- **Description of the task**: Your output consists solely of the lines from the one that contains "The height and" to the end of the material, each reproduced exactly; pictures do not belong in it.

- **Task inputs**:
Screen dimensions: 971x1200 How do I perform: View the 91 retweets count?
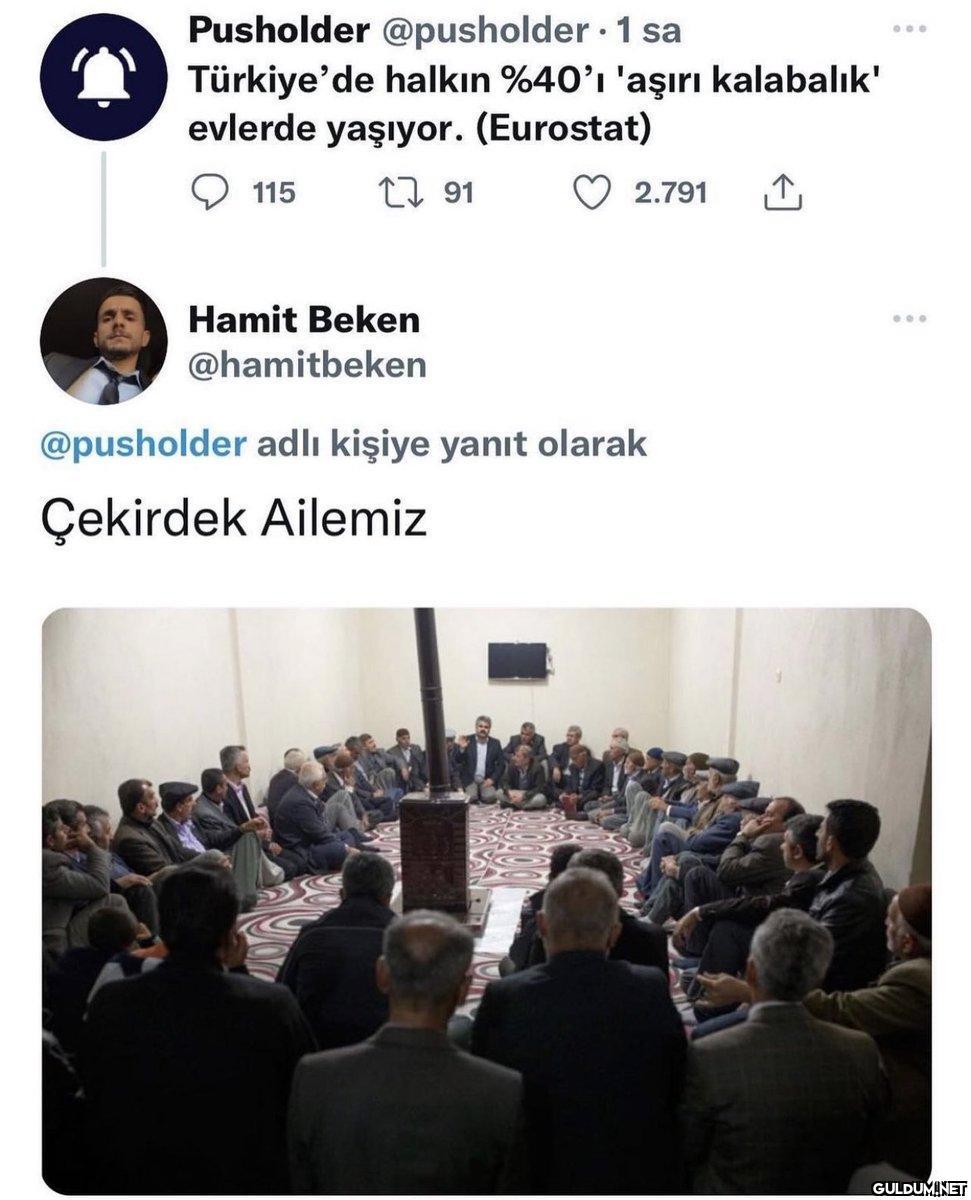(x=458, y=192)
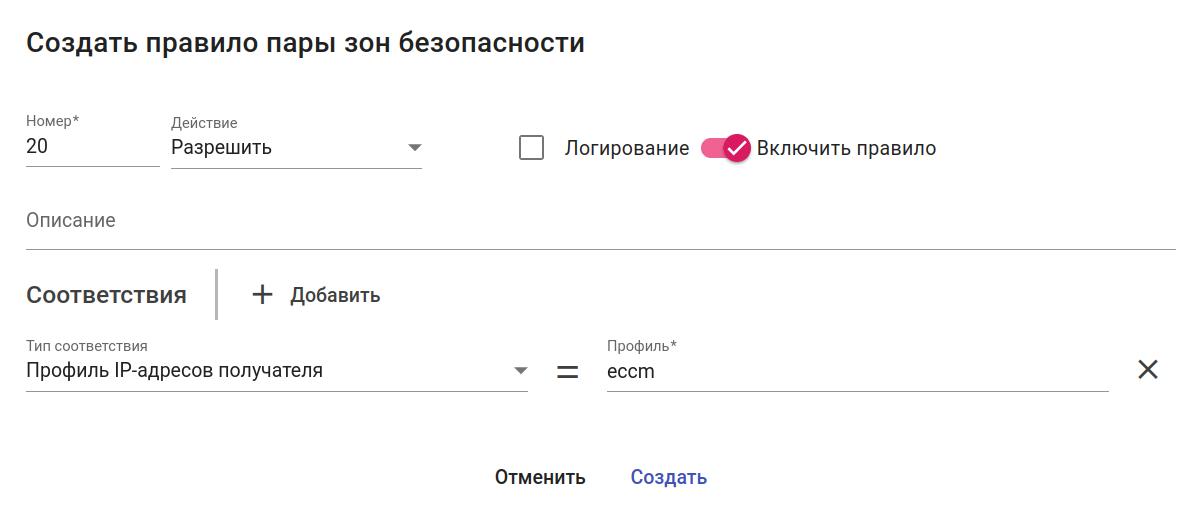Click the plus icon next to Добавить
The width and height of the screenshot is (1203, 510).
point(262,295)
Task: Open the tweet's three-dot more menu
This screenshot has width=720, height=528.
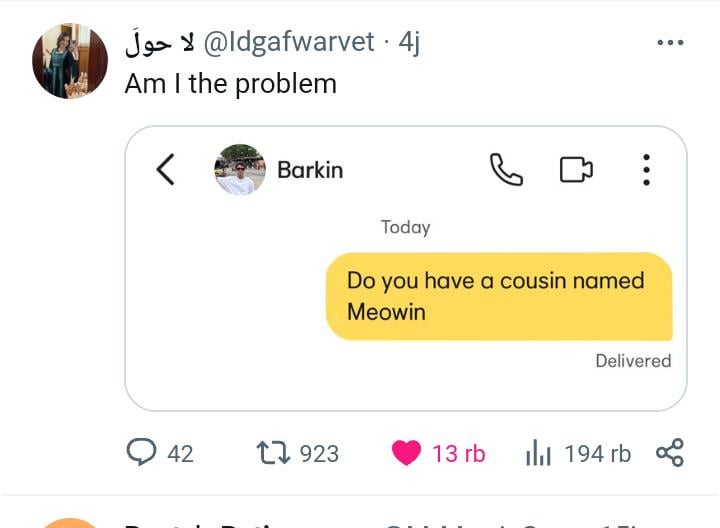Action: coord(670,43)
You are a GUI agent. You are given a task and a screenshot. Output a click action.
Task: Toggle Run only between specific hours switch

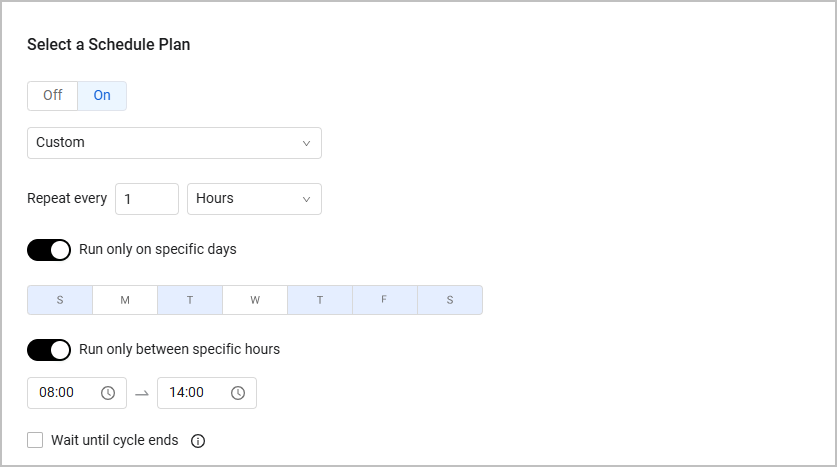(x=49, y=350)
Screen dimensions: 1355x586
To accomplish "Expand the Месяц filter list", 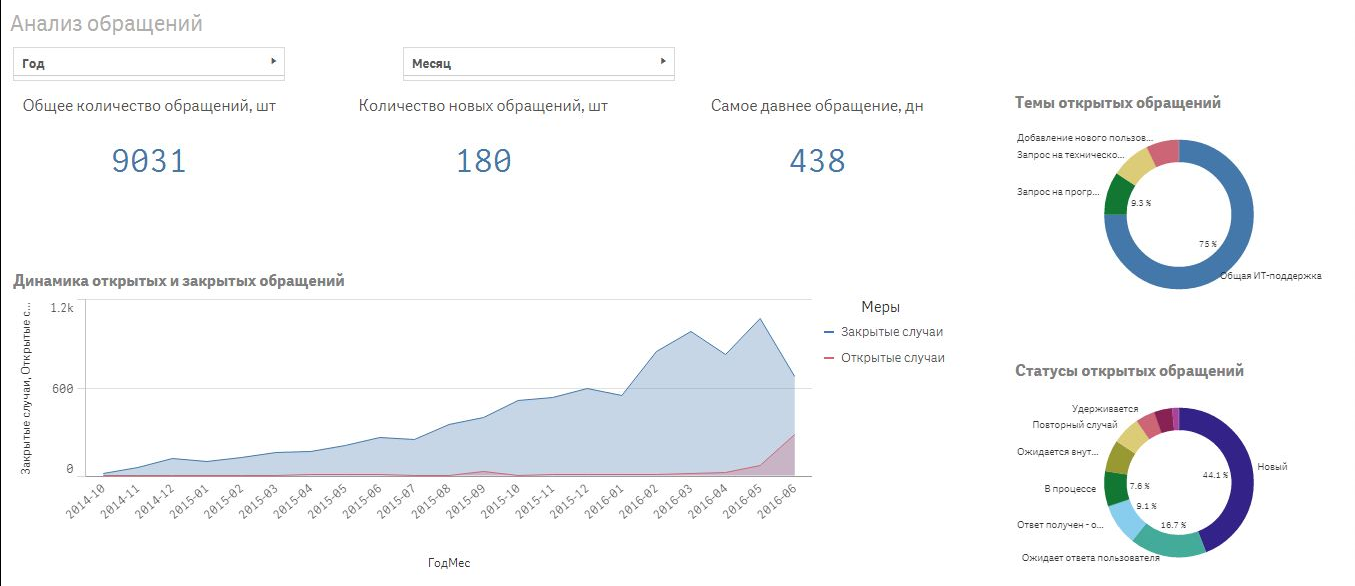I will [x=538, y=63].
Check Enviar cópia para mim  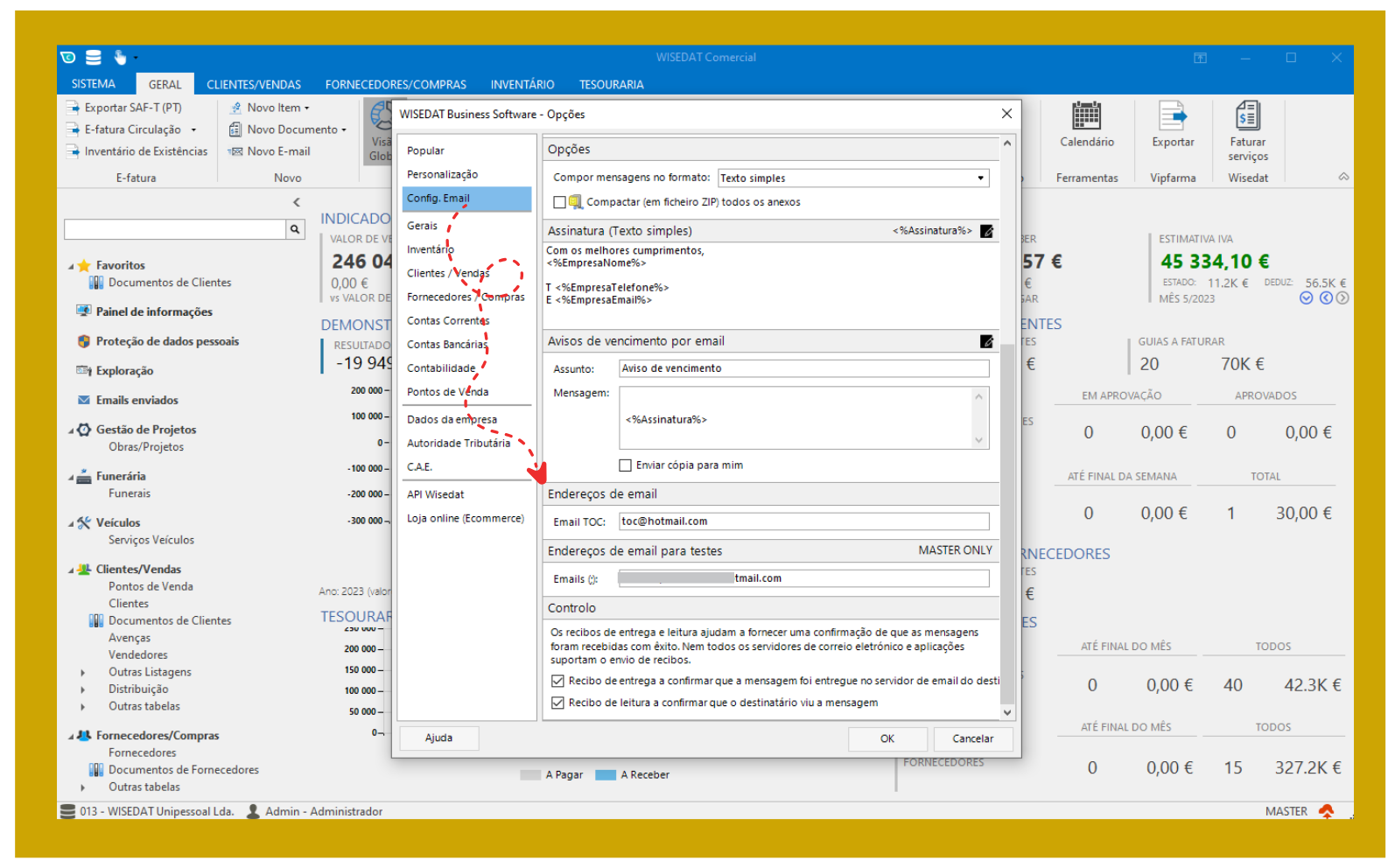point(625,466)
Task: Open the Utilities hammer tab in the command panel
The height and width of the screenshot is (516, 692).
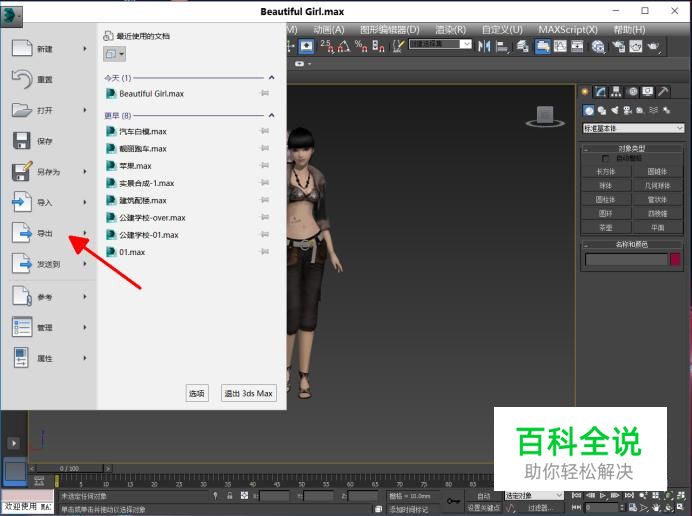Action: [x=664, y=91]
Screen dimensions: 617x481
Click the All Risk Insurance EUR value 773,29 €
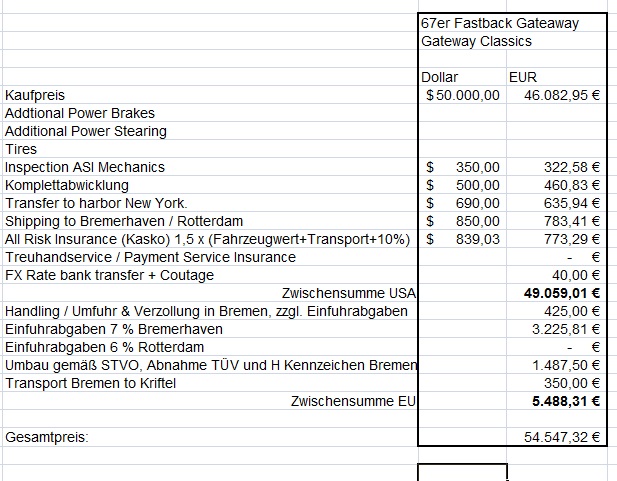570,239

- **Finished exercise**:
The height and width of the screenshot is (516, 692).
Action: [x=664, y=91]
Screen dimensions: 617x481
Click the All Risk Insurance EUR value 773,29 €
570,239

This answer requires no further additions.